Call for windfall tax on CEWS companies that paid out dividends
According to Canadians for Tax Fairness, 37 companies spent billions on shareholder rewards while receiving government aid
A tax advocacy group is urging the Canadian government to impose a windfall tax on companies that enjoyed booming profits and paid out billions of dollars in dividends to shareholders while receiving pandemic subsidies.
The report released by Canadians for Tax Fairness on Feb. 9 said having a windfall profits tax and a minimum book profits tax, which the United States recently introduced to limit corporate tax avoidance, would be called for.
“The Canada Emergency Wage Subsidy (CEWS) was supposed to help businesses retain employees — not pad the profits of large corporations and shareholders,” the report’s author, DT (Troy) Cochrane, said in a press release.
The wage subsidy was introduced in April 2020 to help companies with significant revenue declines cover payroll costs and avoid laying off workers.
For its report, Canadians for Tax Fairness looked at 74 companies that it found in a previous, October 2022 report to have a tax gap — which it described as the difference between how much a taxpayer actually pays in tax and how much they would pay at the statutory tax rate — of more than $100 million.
The organization said half of these companies received CEWS.
Those 37 CEWS recipients spent a combined $81.3 billion on dividends, $41.1 billion on share buybacks and $51.1 billion on acquisitions in 2020 and 2021, according to the report.
The group said they also found that most of the companies that received wage subsidies actually reduced their overall employment in 2020 and almost half still had employment in 2021 that was lower than in 2019.

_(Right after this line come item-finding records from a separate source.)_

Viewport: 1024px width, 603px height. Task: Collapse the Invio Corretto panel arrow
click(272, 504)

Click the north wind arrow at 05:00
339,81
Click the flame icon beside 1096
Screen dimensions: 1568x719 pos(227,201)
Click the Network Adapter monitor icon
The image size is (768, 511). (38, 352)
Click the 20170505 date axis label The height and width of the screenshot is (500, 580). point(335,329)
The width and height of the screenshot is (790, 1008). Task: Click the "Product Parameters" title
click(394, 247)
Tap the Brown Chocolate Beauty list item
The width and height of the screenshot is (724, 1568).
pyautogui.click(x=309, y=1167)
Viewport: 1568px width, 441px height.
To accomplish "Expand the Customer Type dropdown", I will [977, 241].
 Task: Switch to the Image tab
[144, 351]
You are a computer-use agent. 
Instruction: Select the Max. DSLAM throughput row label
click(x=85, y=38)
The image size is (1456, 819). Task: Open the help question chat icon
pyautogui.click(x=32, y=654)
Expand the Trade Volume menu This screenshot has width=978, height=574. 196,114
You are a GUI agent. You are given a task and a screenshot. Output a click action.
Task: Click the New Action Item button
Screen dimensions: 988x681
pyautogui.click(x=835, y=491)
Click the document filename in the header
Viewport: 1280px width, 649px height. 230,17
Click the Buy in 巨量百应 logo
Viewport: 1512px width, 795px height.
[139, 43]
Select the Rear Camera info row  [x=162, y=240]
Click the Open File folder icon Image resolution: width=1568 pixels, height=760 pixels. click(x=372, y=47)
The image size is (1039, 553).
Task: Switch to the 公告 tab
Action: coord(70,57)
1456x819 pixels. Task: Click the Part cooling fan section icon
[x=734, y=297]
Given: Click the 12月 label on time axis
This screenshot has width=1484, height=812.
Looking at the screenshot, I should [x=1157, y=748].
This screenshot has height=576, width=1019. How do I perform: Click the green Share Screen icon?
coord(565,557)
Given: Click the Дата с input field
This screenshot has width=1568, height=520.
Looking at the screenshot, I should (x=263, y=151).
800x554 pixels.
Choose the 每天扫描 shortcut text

In late 2020, a Financial Post investigation found at least 68 publicly traded Canadian companies continued to pay out billions of dollars in dividends while receiving at least $1.03 billion of government assistance in the form of the Canada Emergency Wage Subsidy. Of those 68 companies, 11 either introduced a dividend or hiked existing dividends in the quarters that they received CEWS.
While receiving government assistance over the past two quarters, the same companies paid out more than $5 billion in dividends, the Financial Post found.
FP Investigation: As CEWS flowed in, dividends flowed out
Kevin Carmichael: A subsidy that is hard to resist, and sometimes harder to justify
Asked why dividend-paying companies were still allowed to receive CEWS, a Ministry of Finance spokesperson told the Financial Post in 2020 that the government’s “top priority is supporting Canadian families and workers,” while also adding that the “wage subsidy can only be claimed for employee remuneration.”
The companies that spoke to the Post at the time said there was no correlation between the money they received in CEWS and the money they paid out in dividends, and that the latter was entirely funded by either operations or debt.